# Start of Data shown

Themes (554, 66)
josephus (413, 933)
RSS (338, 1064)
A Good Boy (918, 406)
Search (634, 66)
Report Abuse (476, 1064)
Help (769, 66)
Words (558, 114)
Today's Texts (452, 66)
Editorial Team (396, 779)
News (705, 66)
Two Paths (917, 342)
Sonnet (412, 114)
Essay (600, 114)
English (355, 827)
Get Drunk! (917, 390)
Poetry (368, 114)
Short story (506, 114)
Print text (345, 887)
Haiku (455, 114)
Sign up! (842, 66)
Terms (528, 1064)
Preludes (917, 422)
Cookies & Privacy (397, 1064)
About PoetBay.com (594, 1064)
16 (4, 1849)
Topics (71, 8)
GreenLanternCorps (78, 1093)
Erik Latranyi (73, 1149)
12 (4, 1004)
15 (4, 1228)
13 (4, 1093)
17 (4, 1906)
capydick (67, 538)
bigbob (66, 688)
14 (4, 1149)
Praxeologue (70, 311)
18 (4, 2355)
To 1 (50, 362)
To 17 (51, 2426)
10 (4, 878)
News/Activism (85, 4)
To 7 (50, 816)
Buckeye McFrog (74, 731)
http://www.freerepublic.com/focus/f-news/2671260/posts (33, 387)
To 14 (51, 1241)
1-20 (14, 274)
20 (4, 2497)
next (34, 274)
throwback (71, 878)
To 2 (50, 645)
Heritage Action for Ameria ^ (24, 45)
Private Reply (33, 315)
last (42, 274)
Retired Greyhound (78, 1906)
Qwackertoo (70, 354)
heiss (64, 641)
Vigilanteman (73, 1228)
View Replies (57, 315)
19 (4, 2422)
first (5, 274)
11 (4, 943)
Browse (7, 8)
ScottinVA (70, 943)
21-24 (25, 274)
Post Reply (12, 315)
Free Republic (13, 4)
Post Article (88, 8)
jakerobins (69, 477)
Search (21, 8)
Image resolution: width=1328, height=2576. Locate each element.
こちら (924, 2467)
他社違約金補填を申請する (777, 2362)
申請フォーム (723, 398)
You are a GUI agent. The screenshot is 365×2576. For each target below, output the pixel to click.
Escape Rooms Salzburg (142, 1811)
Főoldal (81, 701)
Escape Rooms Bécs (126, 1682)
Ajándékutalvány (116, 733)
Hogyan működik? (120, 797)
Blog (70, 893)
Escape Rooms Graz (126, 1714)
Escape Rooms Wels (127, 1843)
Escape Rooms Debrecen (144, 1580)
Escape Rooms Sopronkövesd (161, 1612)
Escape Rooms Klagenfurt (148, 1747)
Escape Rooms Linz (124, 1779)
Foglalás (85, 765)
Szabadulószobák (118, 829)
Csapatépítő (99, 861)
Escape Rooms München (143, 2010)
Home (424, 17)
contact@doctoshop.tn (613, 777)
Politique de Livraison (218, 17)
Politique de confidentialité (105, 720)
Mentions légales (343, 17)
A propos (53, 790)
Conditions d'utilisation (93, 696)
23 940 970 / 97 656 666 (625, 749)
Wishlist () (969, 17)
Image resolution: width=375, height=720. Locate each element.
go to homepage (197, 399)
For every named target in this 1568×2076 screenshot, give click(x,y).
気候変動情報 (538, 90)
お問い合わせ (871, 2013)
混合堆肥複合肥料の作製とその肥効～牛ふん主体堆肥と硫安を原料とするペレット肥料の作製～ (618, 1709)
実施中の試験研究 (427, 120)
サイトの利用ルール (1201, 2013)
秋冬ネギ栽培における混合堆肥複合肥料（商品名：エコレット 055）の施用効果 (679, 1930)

# End of Data shown

→ **Task objective**:
Copy every entry above word for word, keeping each line as it stands.

→ **Solution below**:
Themes (554, 66)
josephus (413, 933)
RSS (338, 1064)
A Good Boy (918, 406)
Search (634, 66)
Report Abuse (476, 1064)
Help (769, 66)
Words (558, 114)
Today's Texts (452, 66)
Editorial Team (396, 779)
News (705, 66)
Two Paths (917, 342)
Sonnet (412, 114)
Essay (600, 114)
English (355, 827)
Get Drunk! (917, 390)
Poetry (368, 114)
Short story (506, 114)
Print text (345, 887)
Haiku (455, 114)
Sign up! (842, 66)
Terms (528, 1064)
Preludes (917, 422)
Cookies & Privacy (397, 1064)
About PoetBay.com (594, 1064)
16 (4, 1849)
Topics (71, 8)
GreenLanternCorps (78, 1093)
Erik Latranyi (73, 1149)
12 (4, 1004)
15 (4, 1228)
13 (4, 1093)
17 (4, 1906)
capydick (67, 538)
bigbob (66, 688)
14 (4, 1149)
Praxeologue (70, 311)
18 (4, 2355)
To 1 (50, 362)
To 17 (51, 2426)
10 (4, 878)
News/Activism (85, 4)
To 7 (50, 816)
Buckeye McFrog (74, 731)
http://www.freerepublic.com/focus/f-news/2671260/posts (33, 387)
To 14 (51, 1241)
1-20 (14, 274)
20 (4, 2497)
next (34, 274)
throwback (71, 878)
To 2 (50, 645)
Heritage Action for Ameria ^ (24, 45)
Private Reply (33, 315)
last (42, 274)
Retired Greyhound (78, 1906)
Qwackertoo (70, 354)
heiss (64, 641)
Vigilanteman (73, 1228)
View Replies (57, 315)
19 (4, 2422)
first (5, 274)
11 (4, 943)
Browse (7, 8)
ScottinVA (70, 943)
21-24 (25, 274)
Post Reply (12, 315)
Free Republic (13, 4)
Post Article (88, 8)
jakerobins (69, 477)
Search (21, 8)
Image resolution: width=1328, height=2576. Locate each element.
こちら (924, 2467)
他社違約金補填を申請する (777, 2362)
申請フォーム (723, 398)
You are a GUI agent. The screenshot is 365×2576. For each target below, output the pixel to click.
Escape Rooms Salzburg (142, 1811)
Főoldal (81, 701)
Escape Rooms Bécs (126, 1682)
Ajándékutalvány (116, 733)
Hogyan működik? (120, 797)
Blog (70, 893)
Escape Rooms Graz (126, 1714)
Escape Rooms Wels (127, 1843)
Escape Rooms Debrecen (144, 1580)
Escape Rooms Sopronkövesd (161, 1612)
Escape Rooms Klagenfurt (148, 1747)
Escape Rooms Linz (124, 1779)
Foglalás (85, 765)
Szabadulószobák (118, 829)
Csapatépítő (99, 861)
Escape Rooms München (143, 2010)
Home (424, 17)
contact@doctoshop.tn (613, 777)
Politique de Livraison (218, 17)
Politique de confidentialité (105, 720)
Mentions légales (343, 17)
A propos (53, 790)
Conditions d'utilisation (93, 696)
23 940 970 / 97 656 666 (625, 749)
Wishlist () (969, 17)
Image resolution: width=375, height=720. Locate each element.
go to homepage (197, 399)
For every named target in this 1568×2076 screenshot, give click(x,y).
気候変動情報 (538, 90)
お問い合わせ (871, 2013)
混合堆肥複合肥料の作製とその肥効～牛ふん主体堆肥と硫安を原料とするペレット肥料の作製～ (618, 1709)
実施中の試験研究 (427, 120)
サイトの利用ルール (1201, 2013)
秋冬ネギ栽培における混合堆肥複合肥料（商品名：エコレット 055）の施用効果 (679, 1930)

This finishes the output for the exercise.